2016, Volume 8, Issue 4
Preferences in the use of nutritional supplements and the correctness of their selection for training purposes
Robert Korczak1, Marek Kruszewski1, Artur Kruszewski 1, Stanisław Kuźmicki1, Agnieszka Olszewska1, Grzegorz Kępa1, Karol Landowski1
1Department of Combat Sports and Weightlifting, Józef Piłsudski University of Physical Education
Author for correspondence: Marek Kruszewski; Department of Combat Sports and Weightlifting, Józef Piłsudski University of Physical Education; email: firstname.lastname@example.org; email@example.com
Background: The aim of the study was to determine the preferences in the use of nutritional supplements and the correctness of their selection in training among recreational athletes attending classes at the gym.
Material/Methods: A group 169 of recreational athletes was surveyed in "AWF Warszawa" and "Warszawianka" gyms; they were 26.6 years old ±6.48 yrs and had 4 years ±4.57 of training experience. The diagnostic survey method was used, with questionnaires developed by the authors of this study.
Results: A significantly smaller proportion of respondents declared the use of supplements. The supplementation declared most often involved the use of chain amino acids (BCAA), high-protein supplements and creatine. A small proportion of the respondents declared the use of carbohydrate supplements. Respondents declared taking more than one supplement at the same time. Most often the protein supplements were combined with BCAA, creatine, vitamins and minerals. A lack of knowledge manifested itself in many declarations such as taking supplements with similar composition at the same time, the consumption of excessive doses of certain substances, not knowing rules for maintaining the correct proportions of the basic ingredients of a diet or a need for supplementation with certain substances, depending on the type of exercise. Athletes wanted to achieve one to two training goals in their classes, but the selection of supplements to help achieve these goals was wrong. There was no significant preference given to the type of exercise (aerobic, strength), indicating that many types of exercise were to be implemented in parallel during one training session.
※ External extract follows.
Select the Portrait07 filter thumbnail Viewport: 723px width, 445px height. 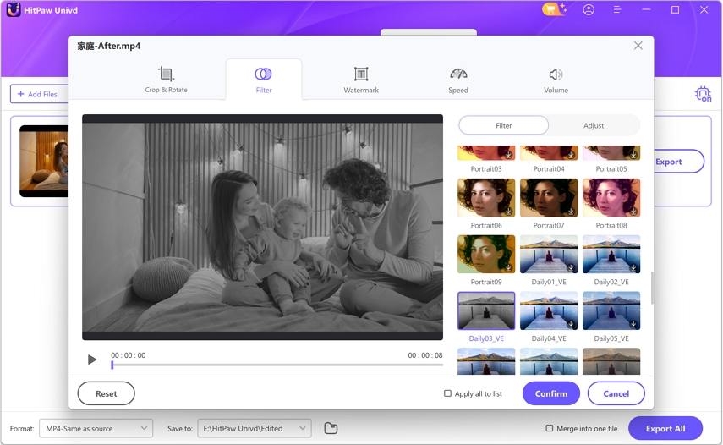(x=549, y=198)
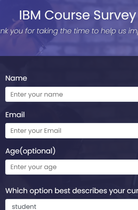Click the word 'IBM' in the title
The height and width of the screenshot is (210, 138).
click(30, 15)
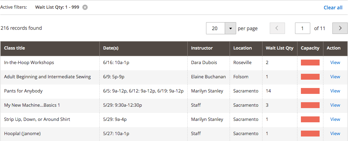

Conclusions: The use of supplements among recreational athletes is not as widespread as is commonly thought. The declared supplementation had a standard structure. The number of substances used at the same time is lower than in athletes in high sports classes. A widespread lack of knowledge of the training process can eliminate the effects of supplementation. It can also cause harm to health and nutritional deficiencies. The implementation of properly selected training goals may be impossible when supplementation is chosen poorly. Although it is permissible to perform different types of exercise in a training session, the exercise choices made by recreational athletes often seem accidental.